CFM17538 - Repos: FA 2007 rules for companies: qualifications to the first tax consequence for creditor repos and creditor quasi-repos
This guidance describes the corporation tax treatment of sale and repurchase arrangements (“repos”) where the initial sale of securities takes place on or after 1 October 2007
Creditor repos and creditor quasi-repos: first tax consequence (continued)

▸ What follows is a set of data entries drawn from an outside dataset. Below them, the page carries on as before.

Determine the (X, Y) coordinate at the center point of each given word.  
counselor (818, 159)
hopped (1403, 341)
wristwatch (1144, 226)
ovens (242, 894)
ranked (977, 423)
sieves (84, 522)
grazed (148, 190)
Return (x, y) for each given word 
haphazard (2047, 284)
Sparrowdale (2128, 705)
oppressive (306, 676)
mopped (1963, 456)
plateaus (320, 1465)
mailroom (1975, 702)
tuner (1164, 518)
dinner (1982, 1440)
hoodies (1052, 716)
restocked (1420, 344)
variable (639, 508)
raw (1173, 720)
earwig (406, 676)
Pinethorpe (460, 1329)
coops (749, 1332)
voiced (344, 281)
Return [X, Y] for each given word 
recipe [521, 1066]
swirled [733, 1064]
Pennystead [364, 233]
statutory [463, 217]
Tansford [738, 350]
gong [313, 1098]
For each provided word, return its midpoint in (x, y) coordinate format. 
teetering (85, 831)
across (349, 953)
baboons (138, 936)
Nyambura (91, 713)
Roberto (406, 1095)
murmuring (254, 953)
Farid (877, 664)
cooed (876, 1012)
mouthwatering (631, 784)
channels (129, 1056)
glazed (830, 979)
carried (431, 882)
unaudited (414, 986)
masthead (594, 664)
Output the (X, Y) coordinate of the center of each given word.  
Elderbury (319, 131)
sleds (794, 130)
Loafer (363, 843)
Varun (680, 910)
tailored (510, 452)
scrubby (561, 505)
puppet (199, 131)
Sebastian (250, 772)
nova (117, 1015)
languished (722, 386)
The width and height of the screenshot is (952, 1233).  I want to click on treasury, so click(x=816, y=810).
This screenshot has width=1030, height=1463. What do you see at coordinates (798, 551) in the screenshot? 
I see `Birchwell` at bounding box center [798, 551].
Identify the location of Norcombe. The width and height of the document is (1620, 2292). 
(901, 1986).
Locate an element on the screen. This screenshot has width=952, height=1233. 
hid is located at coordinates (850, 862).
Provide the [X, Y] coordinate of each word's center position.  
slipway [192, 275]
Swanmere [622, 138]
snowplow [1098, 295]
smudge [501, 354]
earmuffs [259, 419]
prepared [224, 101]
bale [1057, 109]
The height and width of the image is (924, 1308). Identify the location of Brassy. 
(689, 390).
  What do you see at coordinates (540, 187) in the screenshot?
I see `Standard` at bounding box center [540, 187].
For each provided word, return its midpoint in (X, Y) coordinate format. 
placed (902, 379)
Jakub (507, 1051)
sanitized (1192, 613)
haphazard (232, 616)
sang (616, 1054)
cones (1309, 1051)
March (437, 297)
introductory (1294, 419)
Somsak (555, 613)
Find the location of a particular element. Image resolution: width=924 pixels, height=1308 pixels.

There are two qualifications to the rule (see
CFM17536) that a lender in a creditor
repo or creditor quasi-repo is taxed, in respect of its income
arising while the arrangement is in force, as if it did not hold
the securities that are initially sold, and did not make any
manufactured payments in respect of those securities.
First qualification
An amount of income is not to be ignored for CT purposes if,
in accordance with GAAP, it is recognised in determining the
lender’s profit or loss or is taken into account in
calculating the amounts which are so recognised (for the meaning of
“recognised in determining… profit or loss,” see
CFM17514).
The purpose of this qualification is to ensure that in cases
where the lender’s overall accounting return from the repo
takes into account income arising on the securities (for instance,
because there is no requirement on the lender to make any
manufactured payments but there is an equivalent reduction in the
repurchase price) then that will be respected for tax purposes. But
it would also apply where, exceptionally, the income is recognised
in the lender’s profit and loss account or similar accounting
statement.
Second qualification
A manufactured payment is not to be ignored for CT purposes
if, in accordance with GAAP, it is recognised in determining the
lender’s profit or loss (for the meaning of “recognised
in determining… profit or loss,” see
CFM17514). For instance, it is possible
that a payment made by a lender who has repoed in a security to
cover a short sale (and therefore does not receive the real income)
may be so recognised.
This qualification is in turn subject to other provisions
that may restrict the deductibility of manufactured payments (for
instance, paragraphs 2 and 7A of Schedule 23A to ICTA (manufactured
payments in respect of UK equities; manufactured payments for
unallowable purposes)).
If exceptionally a financial trader with a net-paying
creditor repo records in accordance with GAAP a profit and loss
debit that corresponds to income arising on the securities (for
instance, because it has repoed in the security to cover a short
sale), normal Case I principles will apply to the debit.